• Assignment:
Please filter the listing for the string "height" and copy each matching line.

(Dataset records Opens)

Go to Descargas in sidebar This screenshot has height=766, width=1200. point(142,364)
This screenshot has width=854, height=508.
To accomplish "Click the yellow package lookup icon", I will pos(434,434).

(Dataset records Closes)
(Dataset records Opens)

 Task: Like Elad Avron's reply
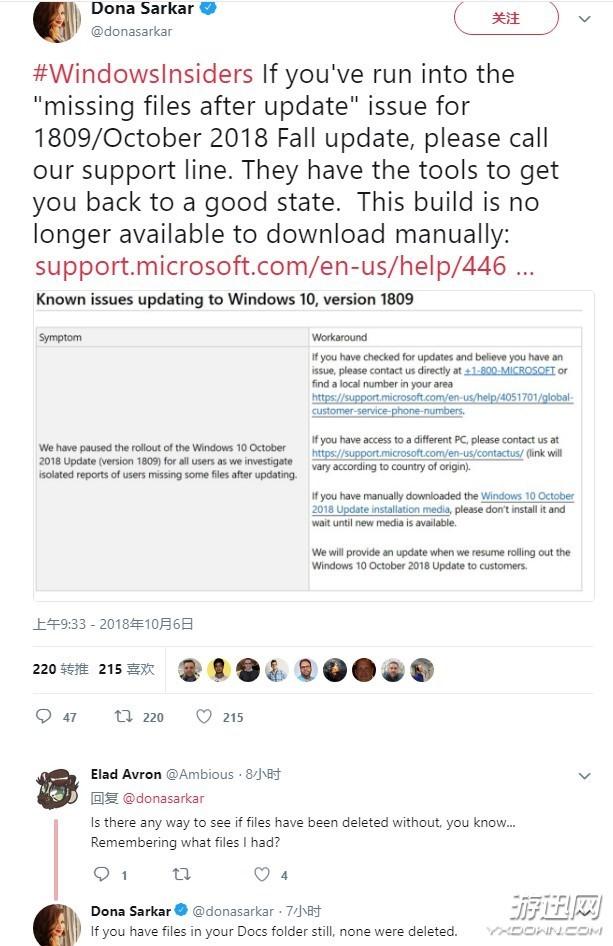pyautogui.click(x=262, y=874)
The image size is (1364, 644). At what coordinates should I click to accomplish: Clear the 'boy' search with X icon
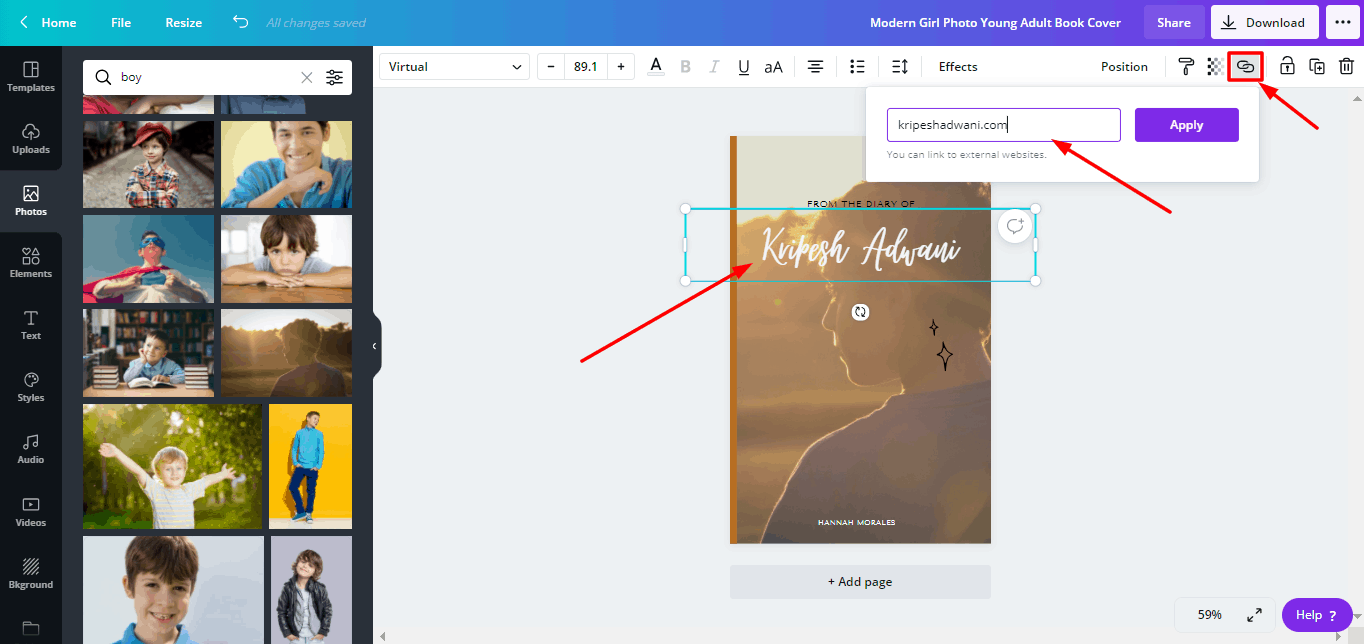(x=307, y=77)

(Dataset records Closes)

• Response below:
Go to Descargas in sidebar This screenshot has height=766, width=1200. point(142,364)
This screenshot has width=854, height=508.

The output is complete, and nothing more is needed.